- [What this exercise asks]:
(A) In the article on renting versus buying a home, list every Australian state or territory it mentions.
(B) Reproduce the portion of the article on renting versus buying a home that opens with the words containing "Renting will definitely" and closes with "been steadily rising).".

- [Quoted text]:

────────────────────────────────────────

We asked real estate guru John McGrath to clear up the confusion on whether it’s better to rent or buy your home.
These days we hear a lot about Gen Y actively choosing to rent where they want to live rather than saving up to buy in more affordable areas. They love living in the fun-filled affluent lifestyle locations close to beaches and cafes – and who can blame them?
But it concerns me that many young people are not giving the value of home ownership more thought. They seem to dismiss the idea of buying property because they assume they’ll have to live far away from the city and they assume that renting is cheaper.
Is renting cheaper?
Some people have to rent for life – they’re on very low incomes and can’t afford to buy. But there’s a growing proportion of young people on good incomes who seem willing to accept a life of renting. It allows them more pocket money to buy what they want and they’re unperturbed by the “New York lifestyle” of lifelong renting.
Renting will definitely give you a bit more disposable money, but not as much as most youngsters think. And this week we got some cold hard facts to prove it.
Newly released figures from the Bureau of Statistics show the average Australian home owner uses 18% of their gross income to pay the mortgage, while renters use 17% to pay their rent. This data is based on FY07-08, prior to the GFC and interest rates dropping to 49-year lows (hence reducing the cost of mortgages while rents have been steadily rising).
Comparing the states, Tassie is the most affordable place in Australia to rent or pay off a mortgage and NSW is the most expensive overall (no surprise). In terms of renting alone, NSW is NOT the most expensive – that title belongs to the ACT. And Victoria has the highest proportion of home owners without a mortgage (36.7%). Interesting.
The disadvantages of renting
Now, bear with me while I break this down for you. Stats can be pretty boring sometimes, but these numbers are really worth thinking about if you’re a renter.

────────────────────────────────────────

- [Supplied data]:
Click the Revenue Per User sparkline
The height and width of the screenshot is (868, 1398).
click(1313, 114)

────────────────────────────────────────

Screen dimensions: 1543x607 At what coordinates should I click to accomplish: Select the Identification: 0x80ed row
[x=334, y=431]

────────────────────────────────────────

- [Task-by-task results]:
(A) Tassie, NSW, ACT, Victoria

(B)
Renting will definitely give you a bit more disposable money, but not as much as most youngsters think. And this week we got some cold hard facts to prove it.
Newly released figures from the Bureau of Statistics show the average Australian home owner uses 18% of their gross income to pay the mortgage, while renters use 17% to pay their rent. This data is based on FY07-08, prior to the GFC and interest rates dropping to 49-year lows (hence reducing the cost of mortgages while rents have been steadily rising).